I think more of dragons in fantasy/movies where they swoop over towns at a quite decent speed (think Smaug over Laketown)* and then try to translate that into the game; and realize that if a dragon flying and-or attacking at that speed can't see where it's going it's going to have to either a) slow down to walking speed and thus present a much easier target for ground fire to hit or b) risk crashing.

* - never mind the Harry Potter dragons which are even faster...as are the brooms. :)
 



S'mon

Legend
it's going to have to either a) slow down to walking speed and thus present a much easier target for ground fire to hit or b) risk crashing.
Sure. So the default speed & AC represents the dragon flying very slowly so it can maneuver, but at the cost of being vulnerable to ground fire.
 

S'mon

Legend
This bugs me in movies and it bugs me in RPGs, as I prefer more of a sense of things - including travel - taking the amount of time they realistically should.

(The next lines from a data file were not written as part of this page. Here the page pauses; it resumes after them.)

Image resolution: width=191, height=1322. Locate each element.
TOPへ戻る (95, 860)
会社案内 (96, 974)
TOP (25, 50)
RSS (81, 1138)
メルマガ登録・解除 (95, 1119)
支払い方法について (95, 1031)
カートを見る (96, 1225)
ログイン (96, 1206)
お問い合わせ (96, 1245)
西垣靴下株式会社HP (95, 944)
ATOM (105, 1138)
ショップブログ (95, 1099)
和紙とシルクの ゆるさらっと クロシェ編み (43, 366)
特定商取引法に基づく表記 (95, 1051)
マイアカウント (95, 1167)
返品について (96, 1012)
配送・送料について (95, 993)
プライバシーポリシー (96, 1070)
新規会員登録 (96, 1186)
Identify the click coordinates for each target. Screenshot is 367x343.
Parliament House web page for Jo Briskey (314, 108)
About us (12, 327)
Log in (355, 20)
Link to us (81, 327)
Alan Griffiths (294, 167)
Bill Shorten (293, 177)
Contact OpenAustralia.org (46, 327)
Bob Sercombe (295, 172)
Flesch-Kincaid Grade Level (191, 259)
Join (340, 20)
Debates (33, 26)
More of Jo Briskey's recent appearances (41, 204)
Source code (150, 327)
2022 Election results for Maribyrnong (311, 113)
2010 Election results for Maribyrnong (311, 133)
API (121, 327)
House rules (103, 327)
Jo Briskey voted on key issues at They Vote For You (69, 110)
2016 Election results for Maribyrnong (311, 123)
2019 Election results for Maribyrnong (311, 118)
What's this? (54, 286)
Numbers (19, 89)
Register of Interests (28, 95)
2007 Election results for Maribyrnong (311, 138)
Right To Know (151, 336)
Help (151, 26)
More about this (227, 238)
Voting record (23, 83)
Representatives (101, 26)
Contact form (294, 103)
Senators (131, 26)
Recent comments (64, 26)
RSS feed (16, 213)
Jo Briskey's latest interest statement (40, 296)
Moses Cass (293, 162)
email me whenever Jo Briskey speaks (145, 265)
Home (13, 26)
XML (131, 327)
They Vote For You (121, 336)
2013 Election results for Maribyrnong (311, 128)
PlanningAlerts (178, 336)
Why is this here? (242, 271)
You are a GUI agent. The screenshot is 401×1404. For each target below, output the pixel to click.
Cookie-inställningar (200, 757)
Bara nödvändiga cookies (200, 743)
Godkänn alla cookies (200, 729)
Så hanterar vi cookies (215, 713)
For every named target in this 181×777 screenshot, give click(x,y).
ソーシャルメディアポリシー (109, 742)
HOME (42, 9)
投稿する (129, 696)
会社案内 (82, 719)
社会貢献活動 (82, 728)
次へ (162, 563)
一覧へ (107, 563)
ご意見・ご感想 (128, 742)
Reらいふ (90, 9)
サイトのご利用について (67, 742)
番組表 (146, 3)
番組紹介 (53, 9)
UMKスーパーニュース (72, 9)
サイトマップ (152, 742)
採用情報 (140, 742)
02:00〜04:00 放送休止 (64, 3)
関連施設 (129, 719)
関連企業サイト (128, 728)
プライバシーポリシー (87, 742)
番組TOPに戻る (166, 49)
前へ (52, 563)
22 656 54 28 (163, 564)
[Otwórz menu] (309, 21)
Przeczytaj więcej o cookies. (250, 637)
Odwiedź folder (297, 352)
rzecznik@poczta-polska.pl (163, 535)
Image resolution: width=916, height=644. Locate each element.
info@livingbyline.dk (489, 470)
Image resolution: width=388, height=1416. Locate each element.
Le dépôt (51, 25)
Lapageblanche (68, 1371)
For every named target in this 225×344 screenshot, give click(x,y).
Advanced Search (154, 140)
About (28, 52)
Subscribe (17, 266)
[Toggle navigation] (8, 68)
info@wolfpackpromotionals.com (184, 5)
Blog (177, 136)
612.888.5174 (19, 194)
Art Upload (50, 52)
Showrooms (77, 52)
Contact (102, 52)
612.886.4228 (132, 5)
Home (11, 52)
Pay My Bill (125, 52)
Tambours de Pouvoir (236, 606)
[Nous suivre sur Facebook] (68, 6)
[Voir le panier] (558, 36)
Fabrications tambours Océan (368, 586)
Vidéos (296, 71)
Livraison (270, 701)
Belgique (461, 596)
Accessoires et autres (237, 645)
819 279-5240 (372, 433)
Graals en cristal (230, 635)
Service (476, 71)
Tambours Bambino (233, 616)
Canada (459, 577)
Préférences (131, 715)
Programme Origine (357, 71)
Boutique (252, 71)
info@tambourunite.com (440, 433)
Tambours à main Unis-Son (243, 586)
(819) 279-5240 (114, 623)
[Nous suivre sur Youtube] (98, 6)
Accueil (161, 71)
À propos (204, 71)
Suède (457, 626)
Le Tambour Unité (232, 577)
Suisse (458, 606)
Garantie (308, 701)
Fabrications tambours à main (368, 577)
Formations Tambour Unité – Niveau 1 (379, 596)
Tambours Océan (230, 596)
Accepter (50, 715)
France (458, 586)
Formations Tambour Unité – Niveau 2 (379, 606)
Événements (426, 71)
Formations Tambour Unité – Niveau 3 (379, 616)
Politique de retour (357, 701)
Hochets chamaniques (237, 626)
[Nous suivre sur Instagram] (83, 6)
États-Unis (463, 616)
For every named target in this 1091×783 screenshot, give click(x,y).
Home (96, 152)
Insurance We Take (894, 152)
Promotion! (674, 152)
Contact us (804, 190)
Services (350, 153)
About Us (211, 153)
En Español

How far do you think large flying creatures should be able to travel in a day? I generally feel 60-70 miles feels too little; something in the 90-200 miles range seems ok to me. My suggestion above that a 5e adult dragon should have a sustained overland flight rate of around 40 mph might indicate more like 320 miles in a day, though.

I guess a flying carpet doing say 20 mph would be maybe 12 hours of flight before it got too uncomfortable (is a carpet better or worse than a car?) would do ca 240 miles/day.